The current account deficit has narrowed in 2019-2020. The trade deficit (20% of GDP) improved due to the fall in imports, notably because of depreciation of the rupee (-4.8% against the dollar). However, exports (mainly textiles, but also rice, sugar and alcohol) were unable to benefit from this depreciation, and workers' remittances remained the main means of financing the trade deficit as FDI flows remained low (0.5% of GDP). In 2020-2021, the current account deficit is projected to increase slightly, due to increased imports, especially of oil products, while exports will recover in line with the demand for non-essential goods in partner countries. Strong expatriate remittances and the suspension of interest payments on bilateral debt under the G20 Initiative will ease the burden. Exchange rate flexibility, as called for by the IMF, should in future prevent the external accounts from diverging from their balance. Thanks to the improvement in the current account balance, foreign exchange reserves have increased, covering three months of imports at the end of 2020. These would not be sufficient to cover the external financing requirement (USD 30 billion in 2020-21) including the amortization of the external debt (100% of GDP) and the current account deficit. In addition to recourse to the market, the country has secured official external financial support, first bilaterally (China, Saudi Arabia and the United Arab Emirates) and then multilaterally, which has been increasing since the crisis. Disbursements under the IMF's Extended Fund Facility could resume in 2021.

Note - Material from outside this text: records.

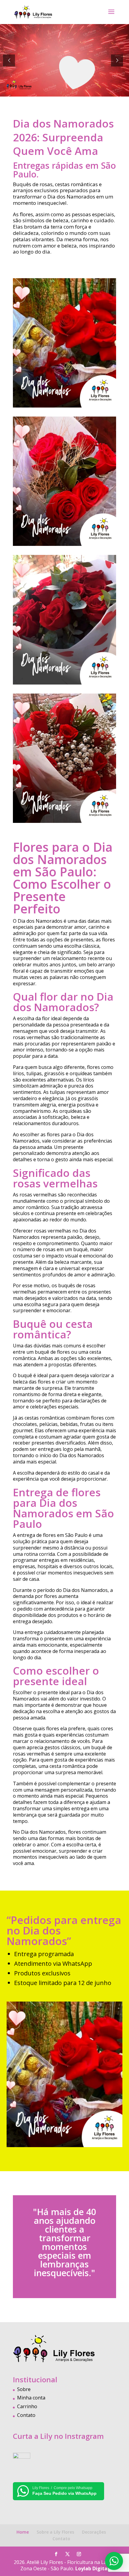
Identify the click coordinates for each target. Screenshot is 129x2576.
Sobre (24, 2389)
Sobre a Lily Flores (55, 2532)
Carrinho (27, 2406)
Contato (26, 2415)
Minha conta (31, 2397)
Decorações (94, 2532)
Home (22, 2532)
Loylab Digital (92, 2568)
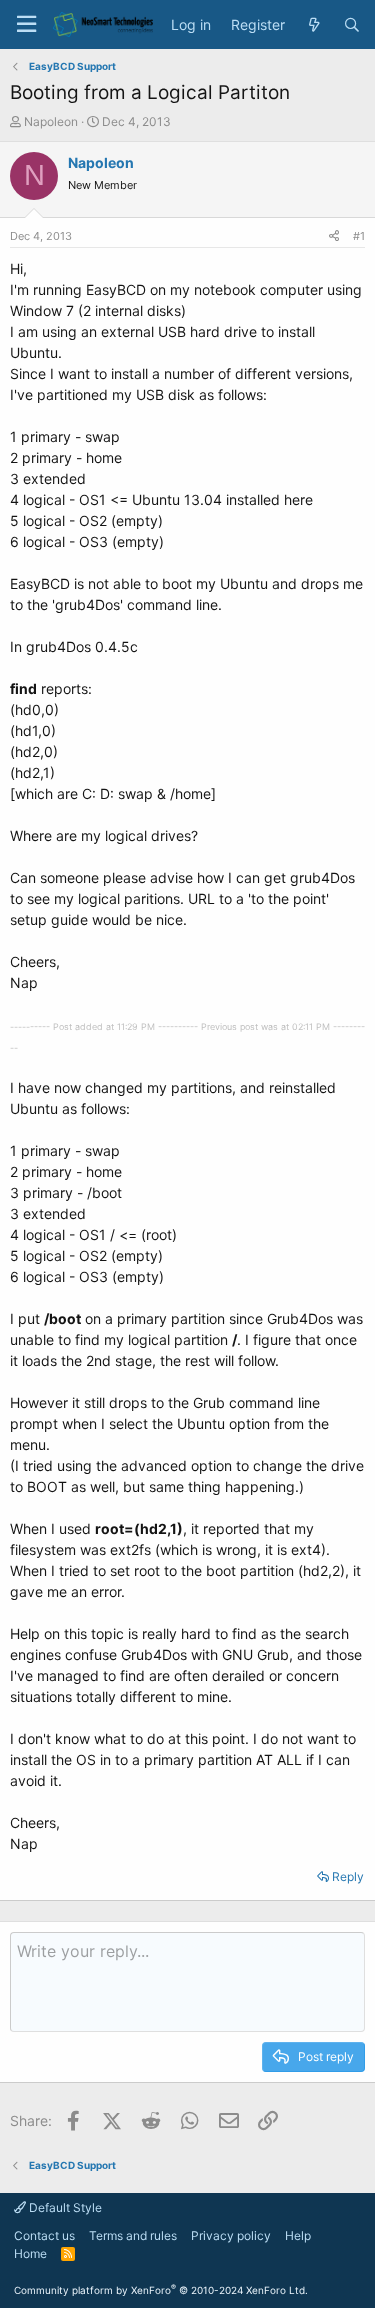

Internal and external tension, but support
Eleven opposition parties, united since September 2020 in the Pakistan Democratic Movement (PDM), are calling for the resignation of Prime Minister Imran Khan, brought to power thanks to the victory of his Pakistan Tehreek-e-Insaf party in 2018, in elections rigged by the army according to them. For the Prime Minister, the main opposition parties are trying to light a fire, while their leaders are weakened by unfavorable court rulings in corruption cases. Members of the MDP have threatened to resign massively from the National Assembly as part of their campaign to delegitimize the current administration. The military, a political player, may be called upon to arbitrate.
On the foreign front, tensions with India over Kashmir have rekindled after the lifting of autonomy for the Indian part of the region. The stormy relationship with the United States will remain important and be focused on military cooperation. Pakistan has used its influence on the Afghan Taliban to negotiate and sign an agreement with the U.S. in February 2020, which will also bring it closer to Afghanistan. China will remain its main economic partner under the CPEC and their trade agreement.